Could you write out the lines in the records below, word for word, from the line containing "Describe the element at coordinates (493, 74)" through the line containing "at that location.", both included? Leave out the pictures.

- _Extracted records_
•••

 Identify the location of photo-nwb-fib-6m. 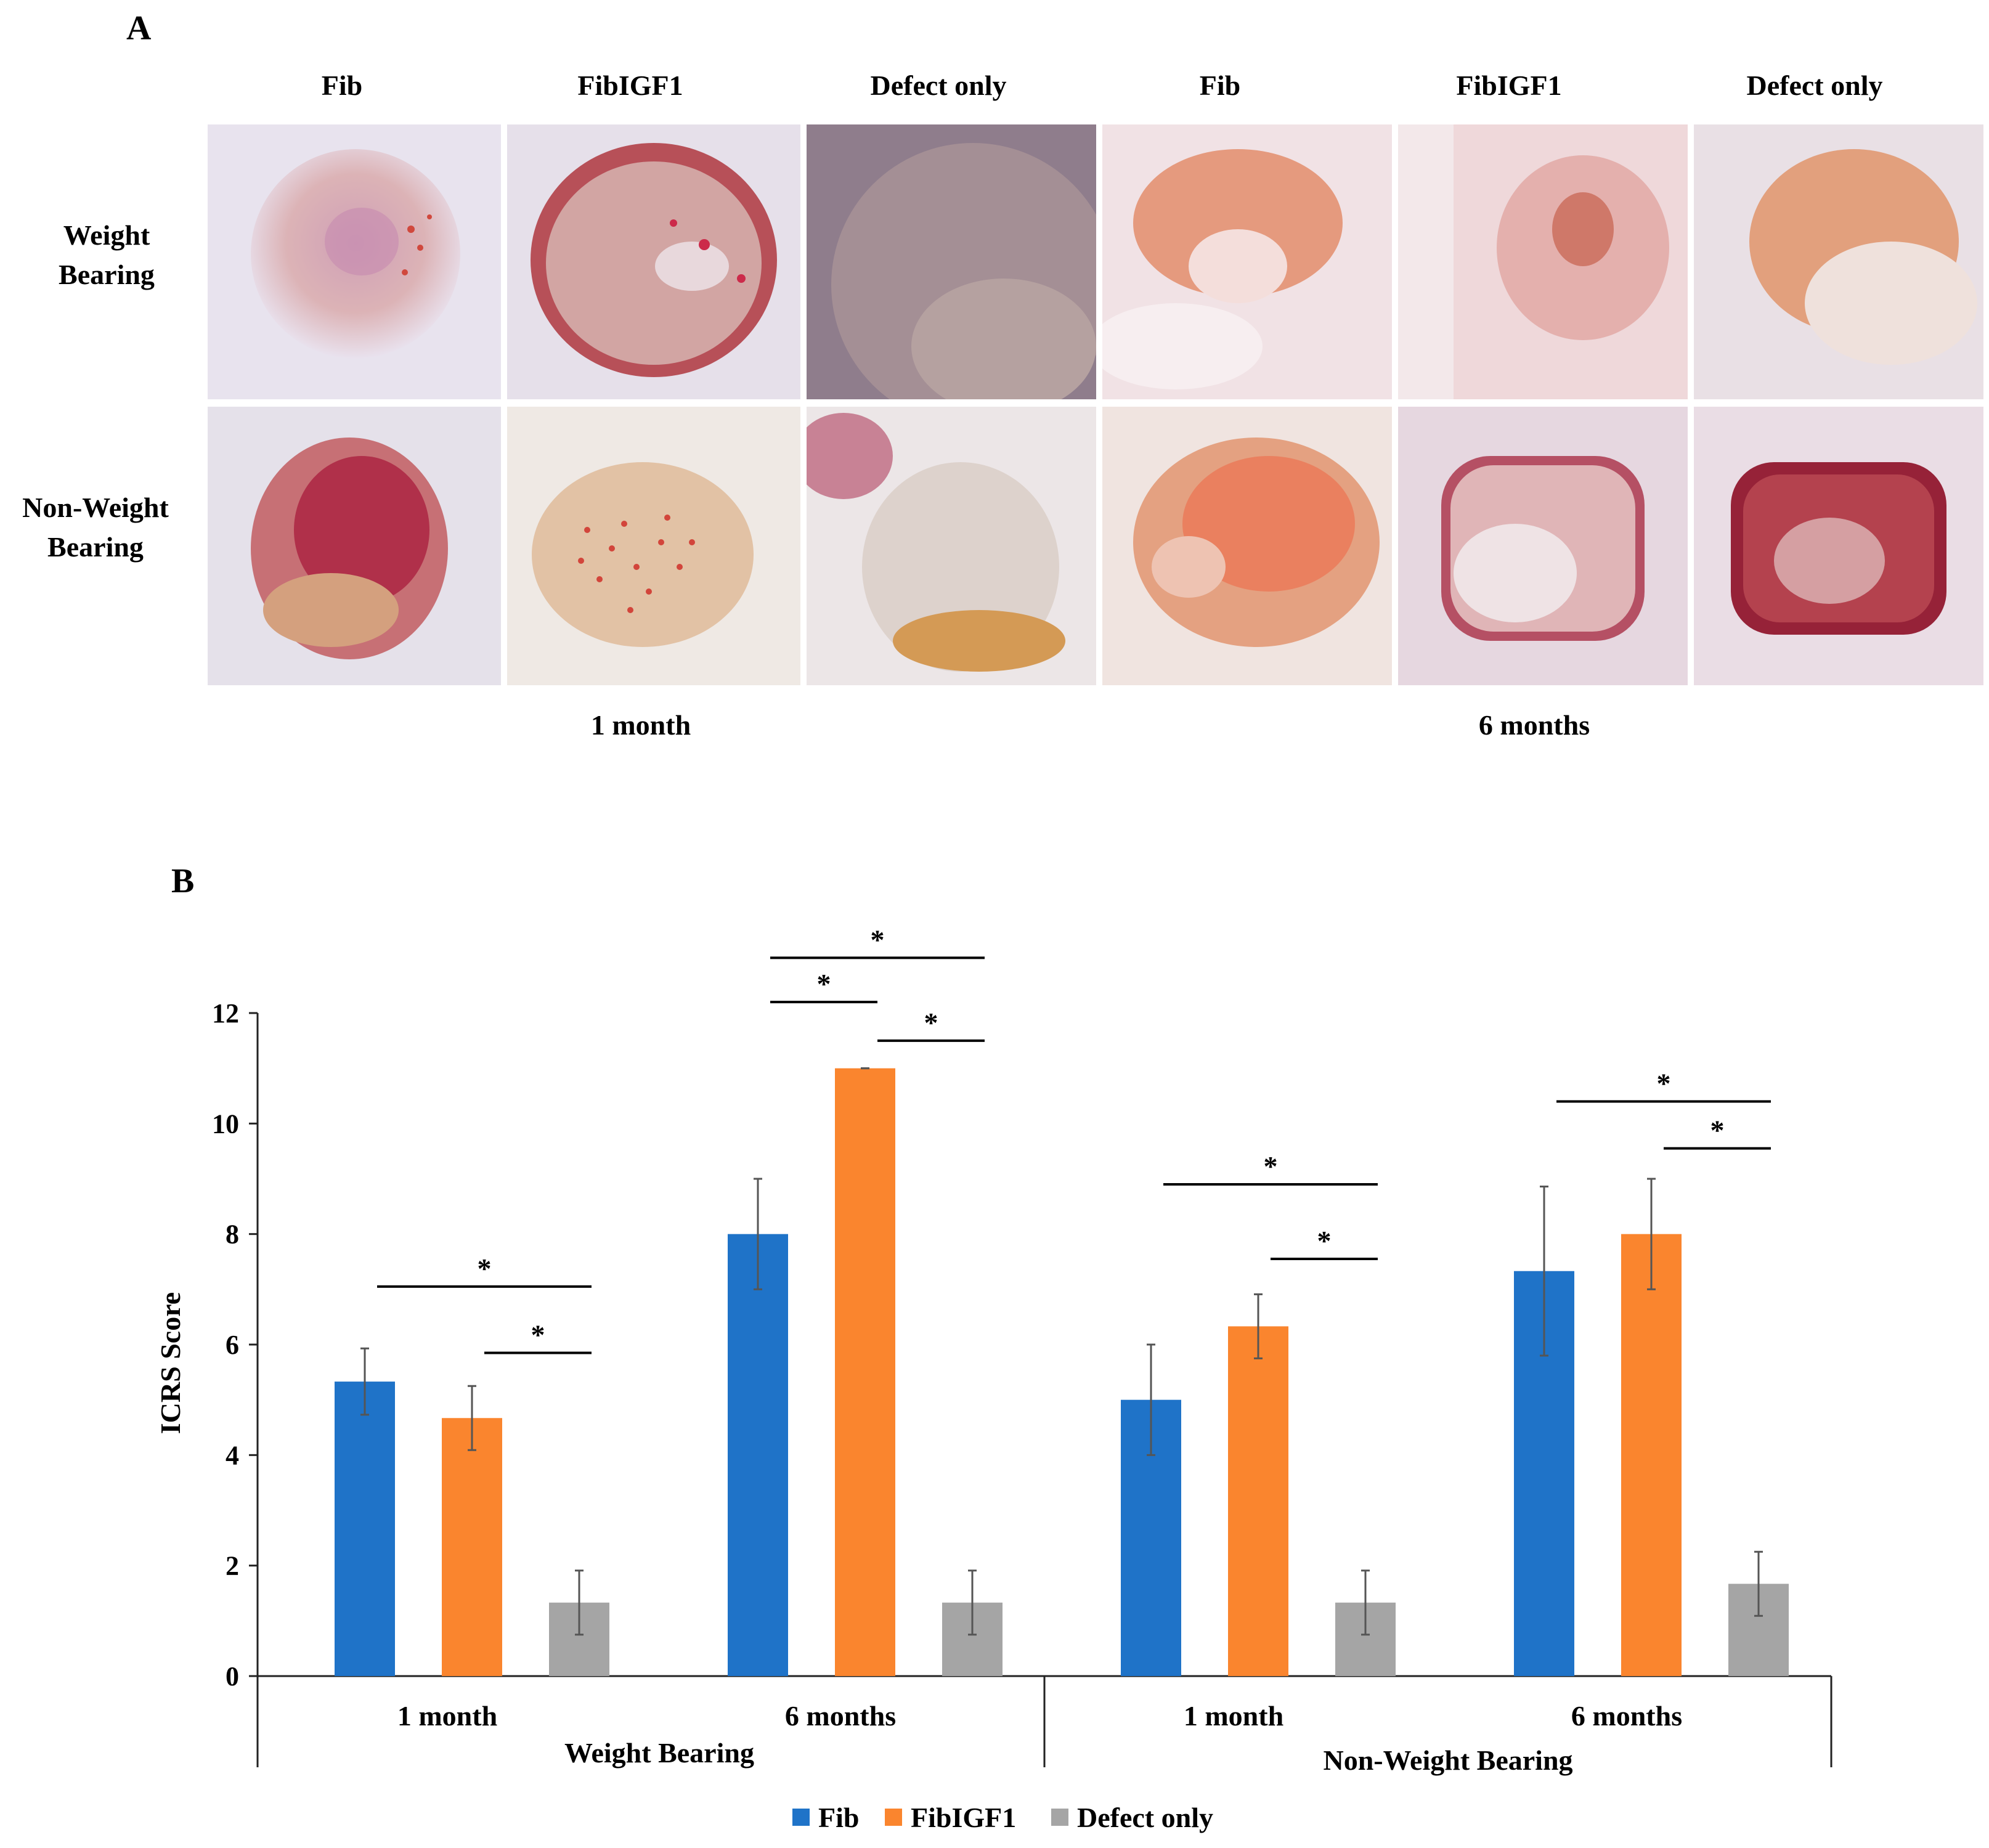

•••

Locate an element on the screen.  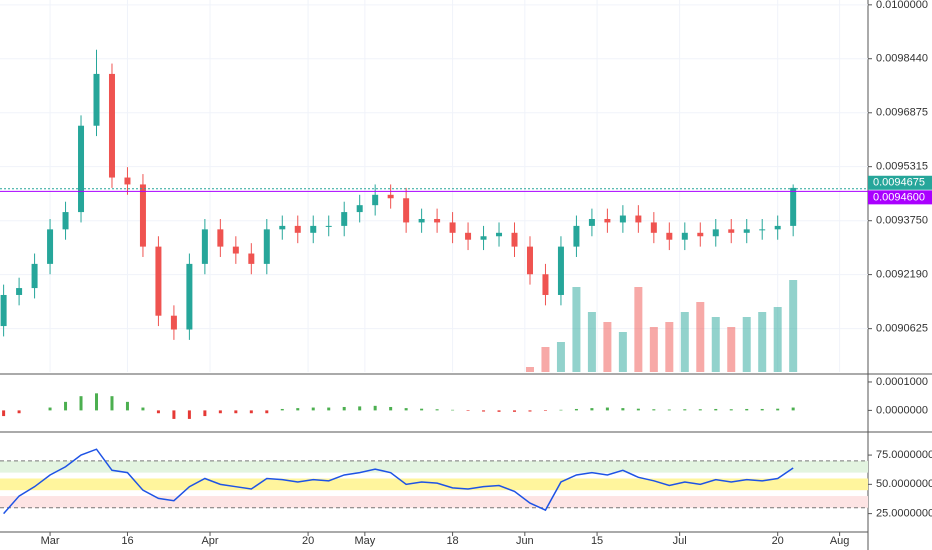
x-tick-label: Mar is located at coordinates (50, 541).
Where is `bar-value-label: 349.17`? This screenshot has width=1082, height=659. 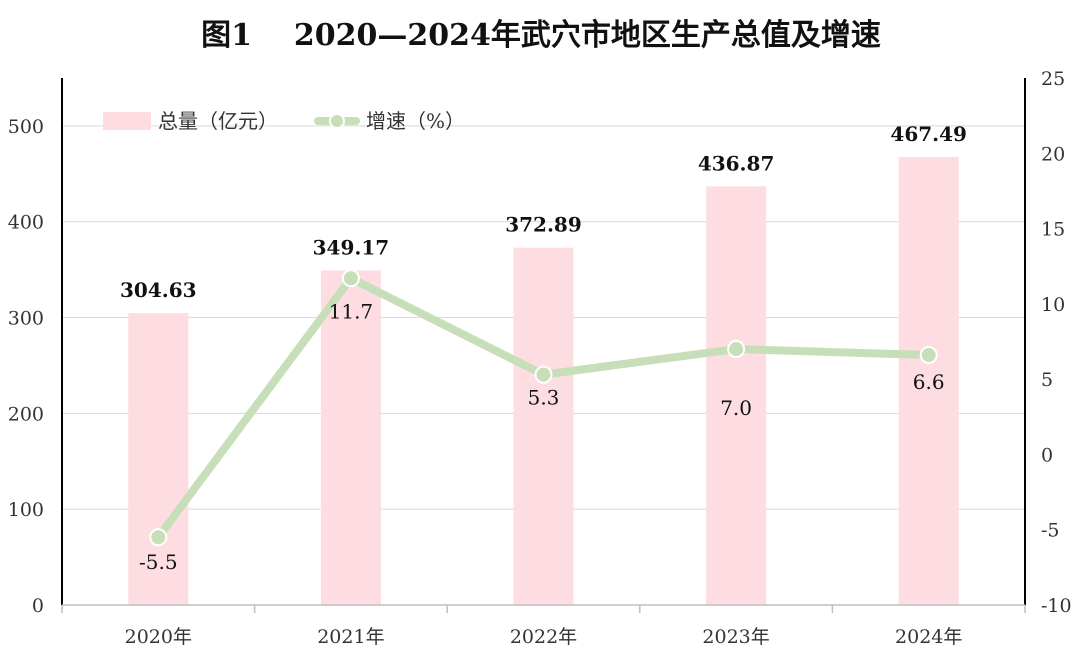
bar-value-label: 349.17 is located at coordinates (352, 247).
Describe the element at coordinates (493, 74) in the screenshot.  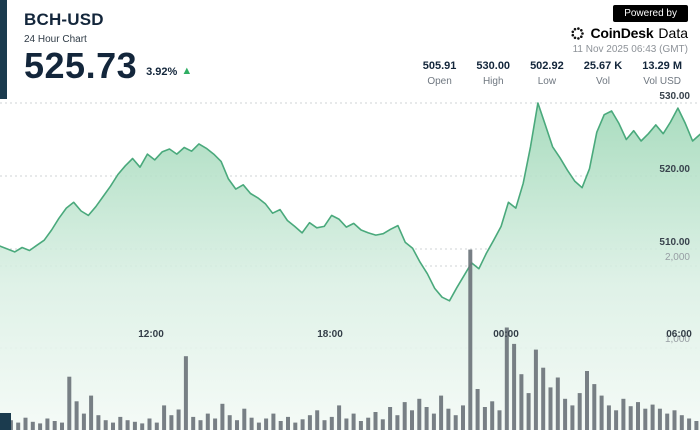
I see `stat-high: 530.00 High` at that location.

•••

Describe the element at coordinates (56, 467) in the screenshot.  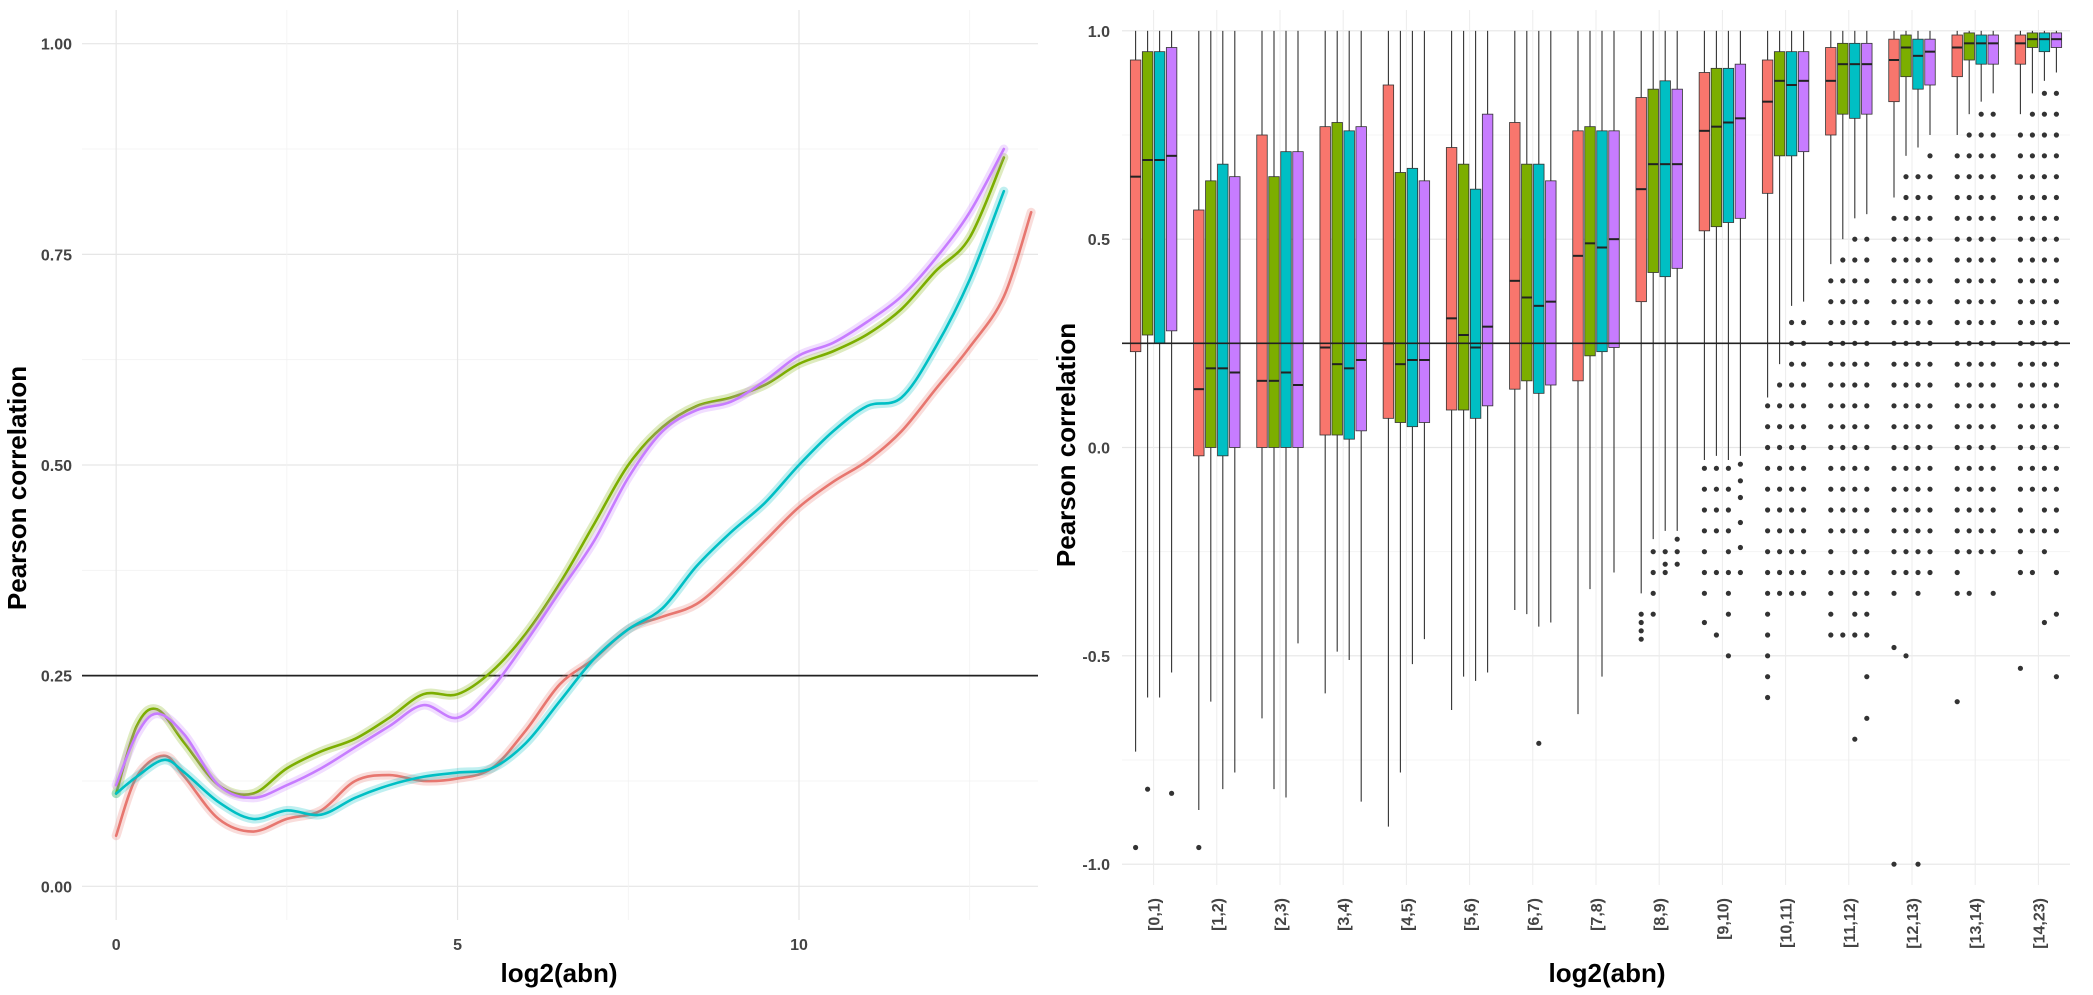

•••

- _Finished exercise_
Describe the element at coordinates (493, 74) in the screenshot.  
I see `stat-high: 530.00 High` at that location.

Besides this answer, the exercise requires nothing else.